Evidence is growing that gender equity is not just politically correct window-dressing, but good business. Companies are trying to increase the number of women in executive positions, yet many are struggling to do so because of a failure to adapt workplace conditions in a way that ensures qualified women do not drop off the corporate ladder, surveys show.
The case for companies to act is compelling.
In a survey last year of 366 companies, consultancy McKinsey & Co. found that those whose leadership roles were most balanced between men and women were more likely to report financial returns above their national industry median.
Companies with more balanced leadership do a better job recruiting and retaining talented workers, reducing the costs associated with replacing top executives, McKinsey found. They also have stronger customer relations because management better reflects the diversity of society, and they tend to make better business decisions because a wider array of viewpoints is considered.
Board quotas alone will not close the gender gap because they only address the final step in the career ladder, researchers say. The real challenge for employers is to hire, train and promote talented women so they have a pipeline of qualified female candidates when they need to fill senior roles.
“We’re on the cusp of a revolution,” says Cary Cooper, a professor at Lancaster University Management School in Britain. “If organizations don’t allow more flexibility, more autonomy, they’re just going to keep losing (women).”
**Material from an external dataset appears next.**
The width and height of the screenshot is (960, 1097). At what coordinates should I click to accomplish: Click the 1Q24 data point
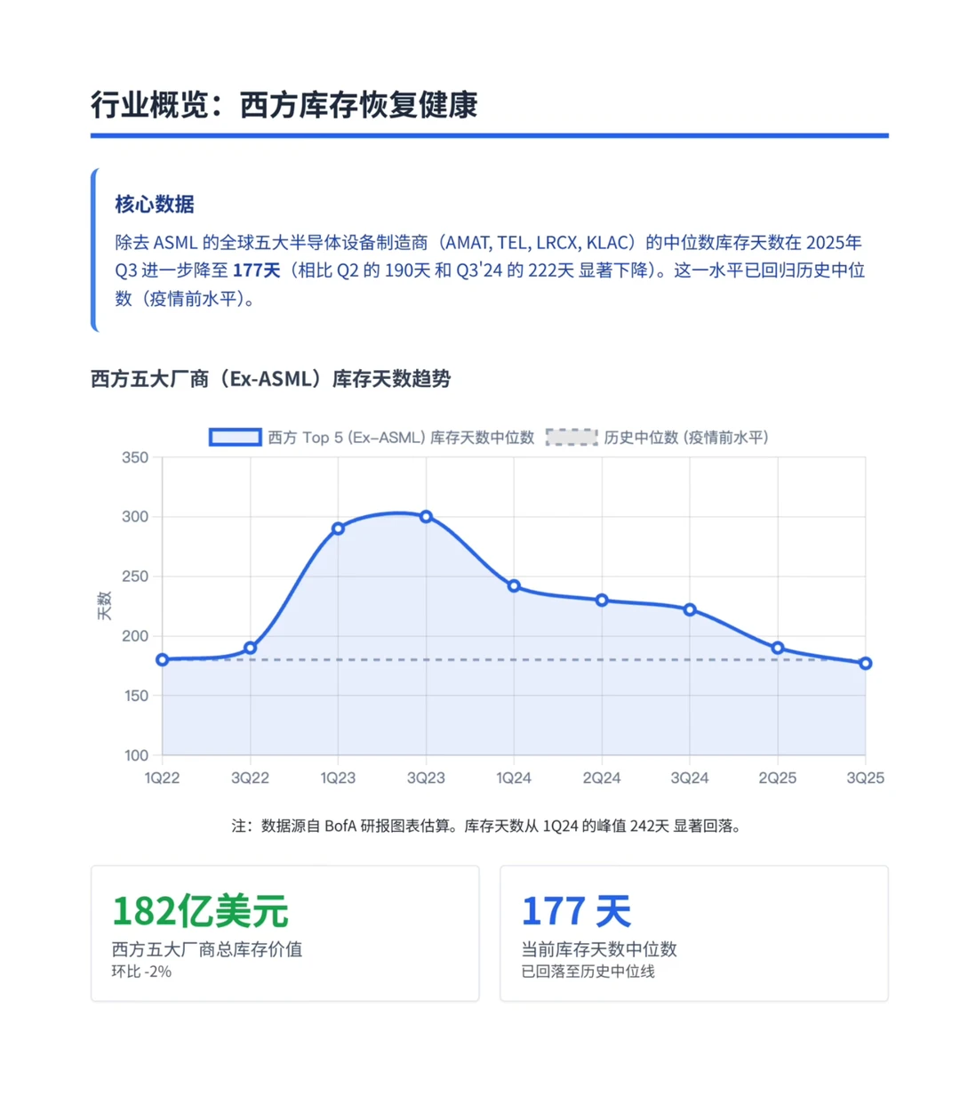pos(515,585)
The report suggests employers need to move beyond the idea that “family-friendly” policies such as flexible working hours are enough. This means re-examining “unspoken but powerful perceptions” such as the assumption that women are riskier hires because they are more likely to give up their careers for parenthood. Women also have a role to play in ensuring that their spouses are “real partners” in sharing household and child-care responsibilities, the authors say.